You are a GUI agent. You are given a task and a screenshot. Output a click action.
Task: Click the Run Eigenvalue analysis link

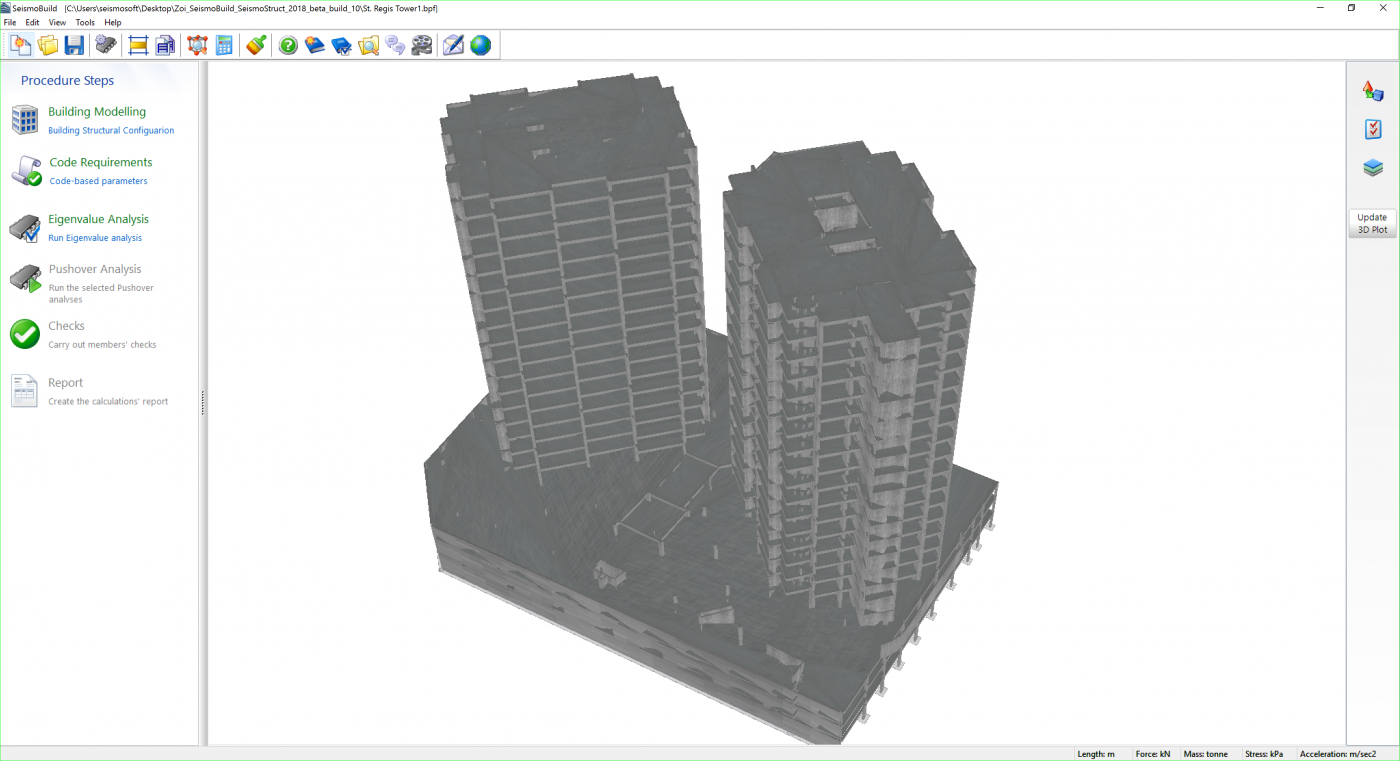pyautogui.click(x=95, y=238)
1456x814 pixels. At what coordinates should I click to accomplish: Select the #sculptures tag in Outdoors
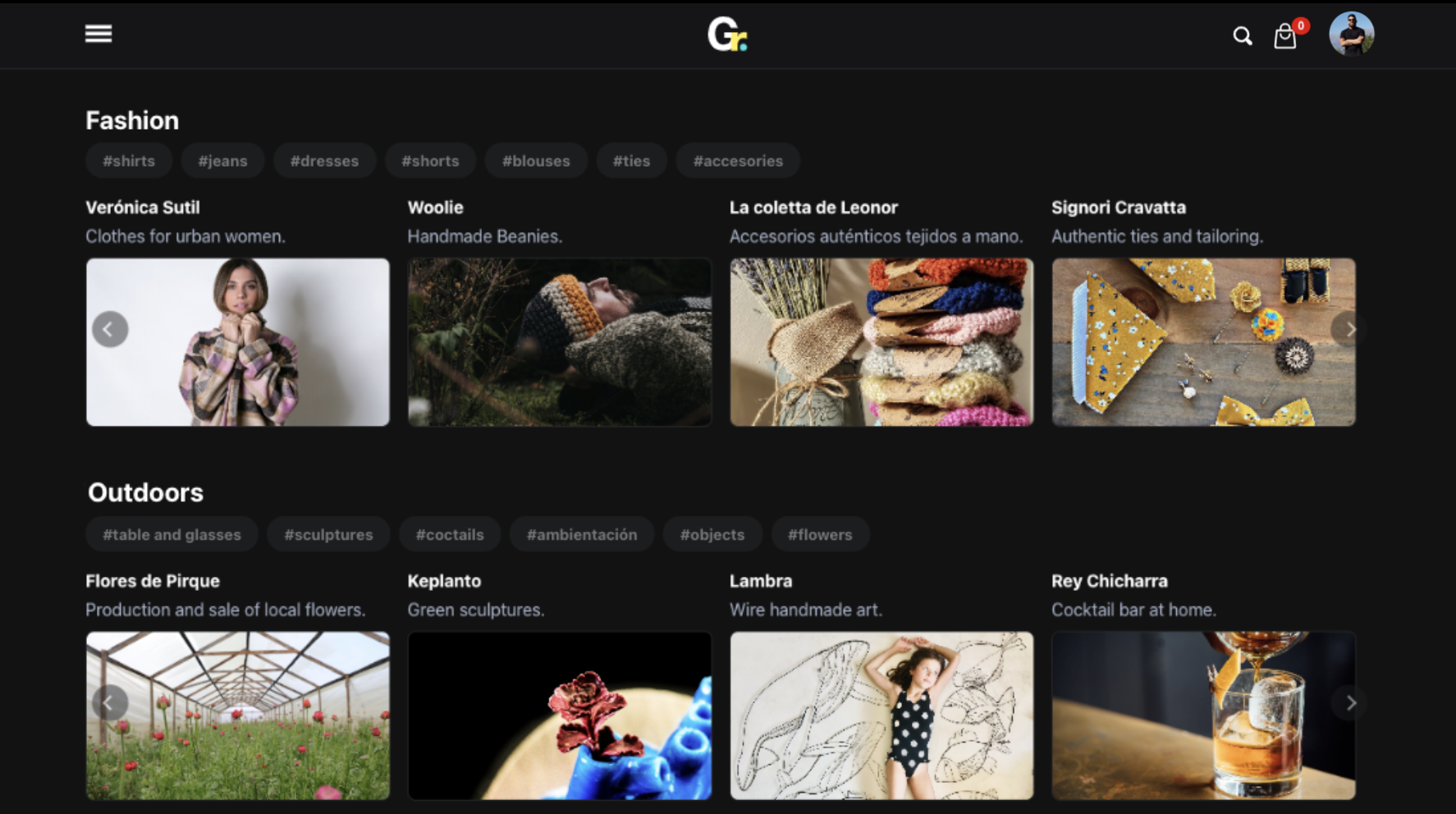click(x=328, y=534)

*WHAT YOU NEED TO DO:*
From the line that contains "1456x814 pixels. At" down to the last line of the entries above, copy every line exactly and leave out the pictures.

*RESPONSE:*
1456x814 pixels. At what coordinates should I click to accomplish: Select the #sculptures tag in Outdoors
click(x=328, y=534)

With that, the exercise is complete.